Así, la beca, por tres años, para Duarte y esposa fue aprovechada con sus estudios de doctorado en la Universidad Complutense, de Madrid, en tanto sabrá la astróloga de los Llanos de Sotavento el destino de la beca del secretario General de Gobierno.

En aquel tiempo Édgar Spinoso Carrera, a quien Arredondo nombró secretario ejecutivo, fue comisionado por Rullán para dar seguimiento a la beca en tiempo y forma.

Y es que el mundo político sabe que Arredondo está más cerca de Fidel Herrera que de Duarte.

En todo caso, el fogoso y gozoso y el jefe máximo coincidirían en que para ellos el regreso del secretario de la SEV a la dependencia es provechosa y, por tanto, habla de la solidaridad patriótica en tal grupo político.

Ni modo, Flavino Ríos Alvarado, discípulo de Carlos Brito Gómez, asesor de Duarte, y Denisse Uscanga Méndez, hija de Jorge Uscanga Escobar, habrán quedado en la recta final de la posibilidad.

Flavino, esperando otro tiempo, y Denisse, despachando en la subsecretaría.

 

PINCELADA DE UN RESENTIMIENTO

El exrector de la UV es psicólogo; pero con emociones fuera de control.

Por ejemplo, la fama de sus debilidades, que por descuido, digamos, él mismo ha vuelto públicas; en fin, allá él.

La madriza a Carlos Manuel Aguirre Gutiérrez, quien juró matarlo en el primer encuentro.

La exhibida al exrector de la UNAM, José Sarukhán, con su rostro en las máscaras de los porros de Érick Lagos que asaltaron la USBI de Xalapa en el último informe del doctor Raúl Arias Lovillo como rector de la UV.

La protesta popular en contra de su, digamos, proyecto ecológico en un río que atraviesa su residencia en Coatepec.

Su negocio de la Educación a distancia… que suele promover entre los gobiernos de los estados del país.

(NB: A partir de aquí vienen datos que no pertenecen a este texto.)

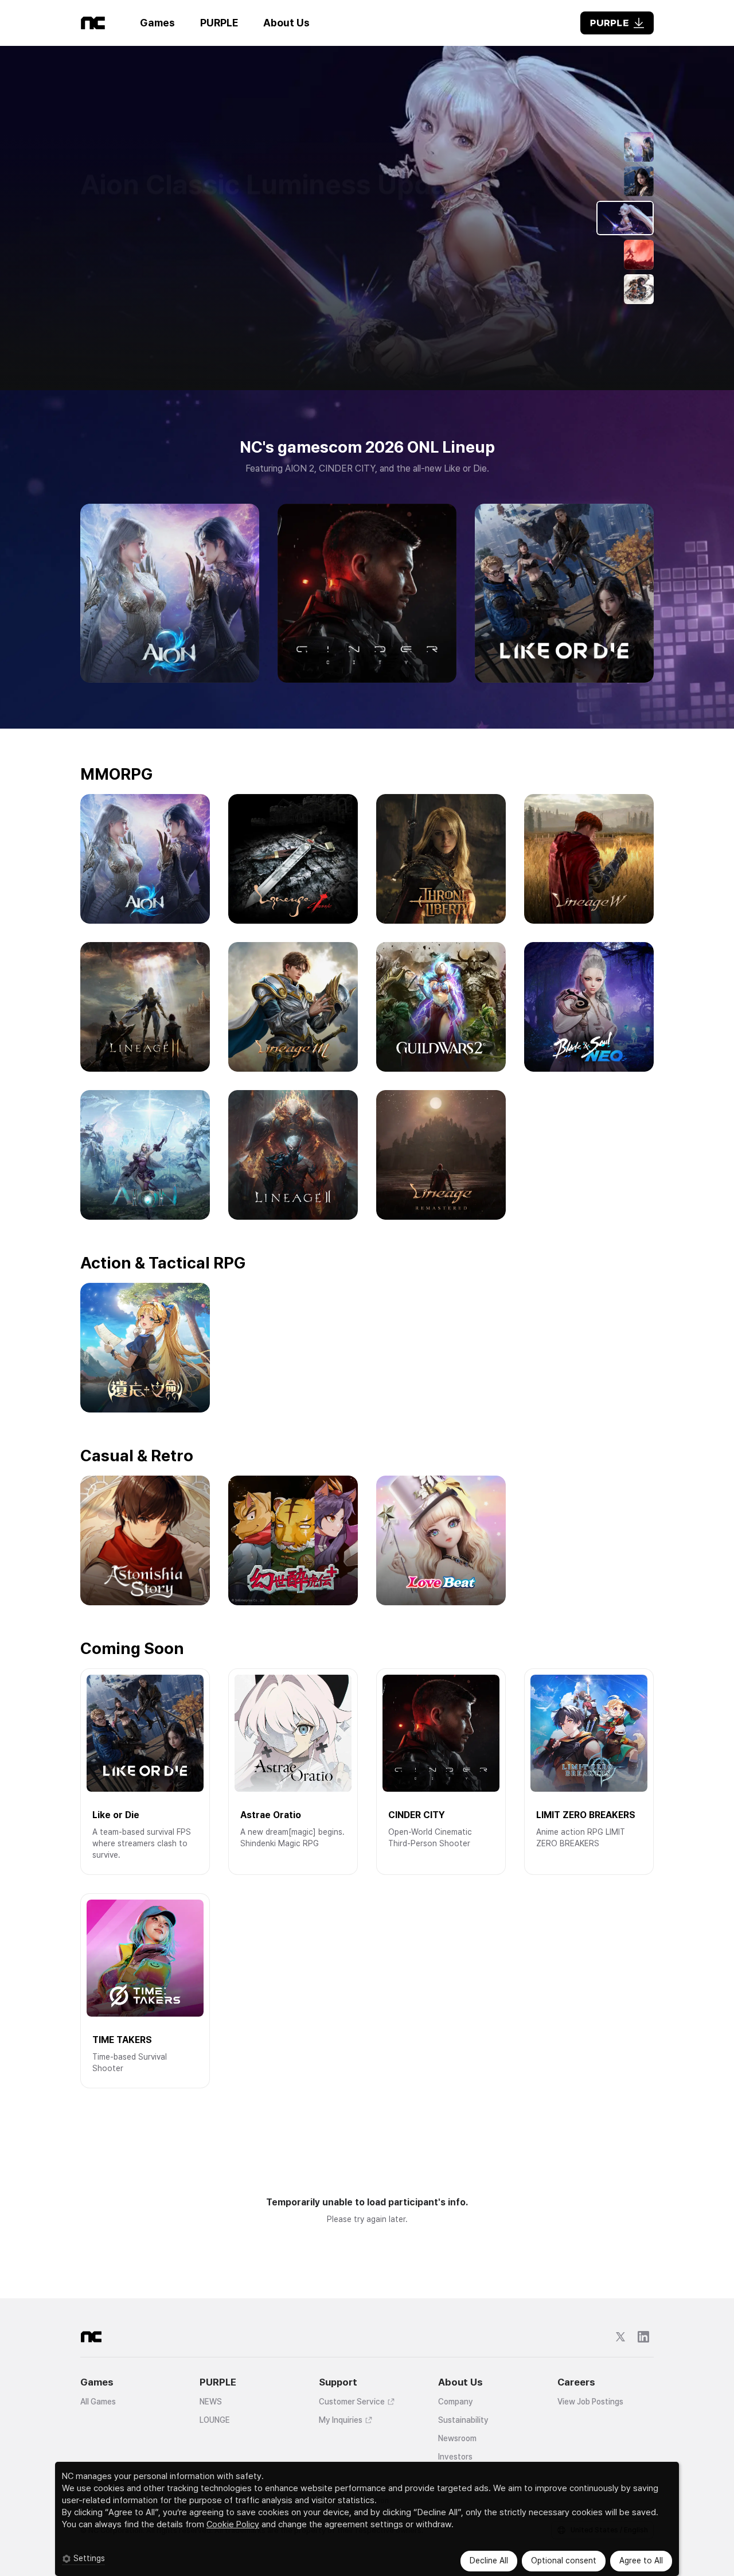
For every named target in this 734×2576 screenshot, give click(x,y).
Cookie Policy (232, 2524)
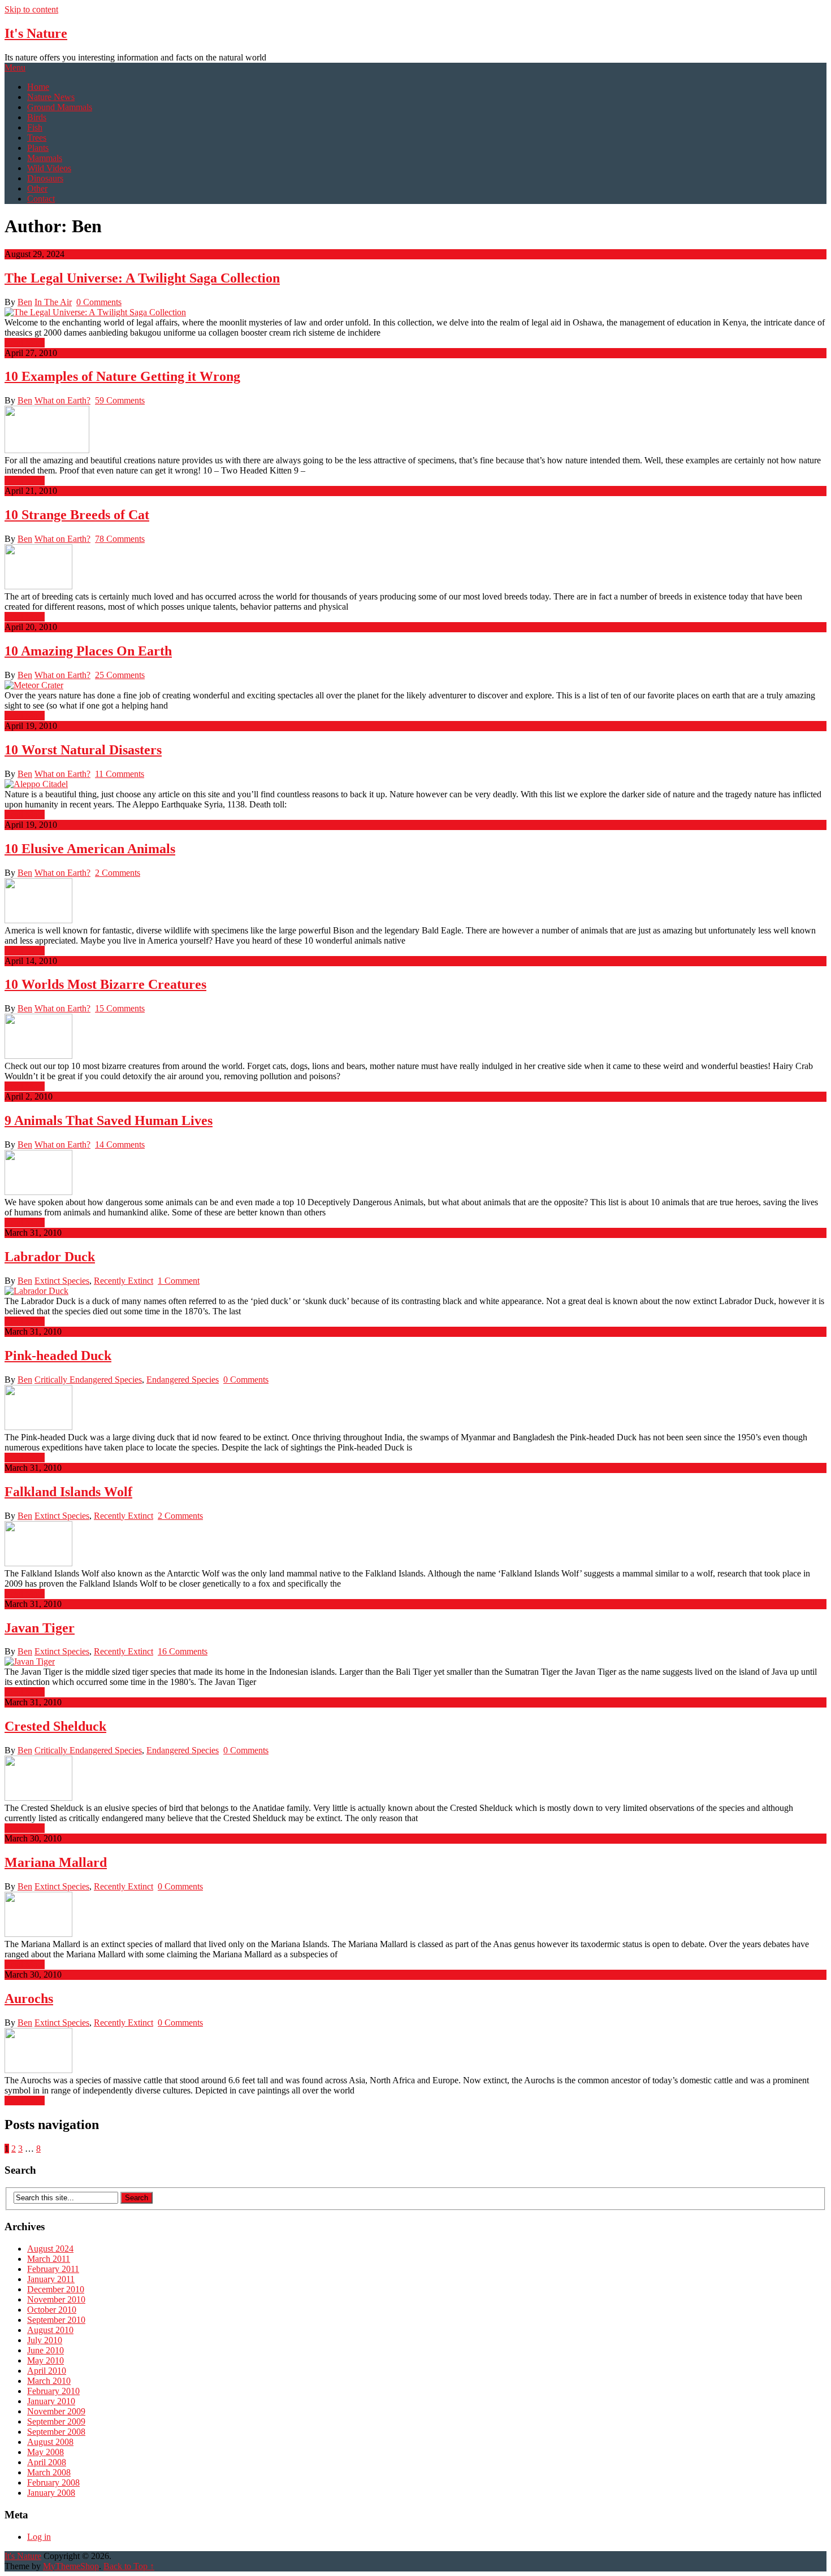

Su menosprecio por la alfabetización de las 650 mil personas, de 14 años de edad en adelante, distribuidas en el territorio jarocho, a los que nunca expresó voluntad educativa en la SEV para enseñarles a leer y escribir.

Tal cual aterrizará en la SEV a partir de la próxima semana, como se afirma en su búnker, con Ortiz Castañeda al frente, quien en el fidelato terminó despachando como titular, pues eran muchas, demasiadas, las ausencias, también la indolencia y el menosprecio de Arredondo Álvarez, quien se creía merecedor de la Secretaría de Educación Pública.

Incluso, cuando por aquí el fogoso y gozoso lo tentó con la senaduría, llegó a mirarse como inminente candidato a gobernador.

Muchos, muchísimos creyeron en la palabra fidelesca y ahora le guardan un creciente y justificado resentimiento que durará hasta su muerte.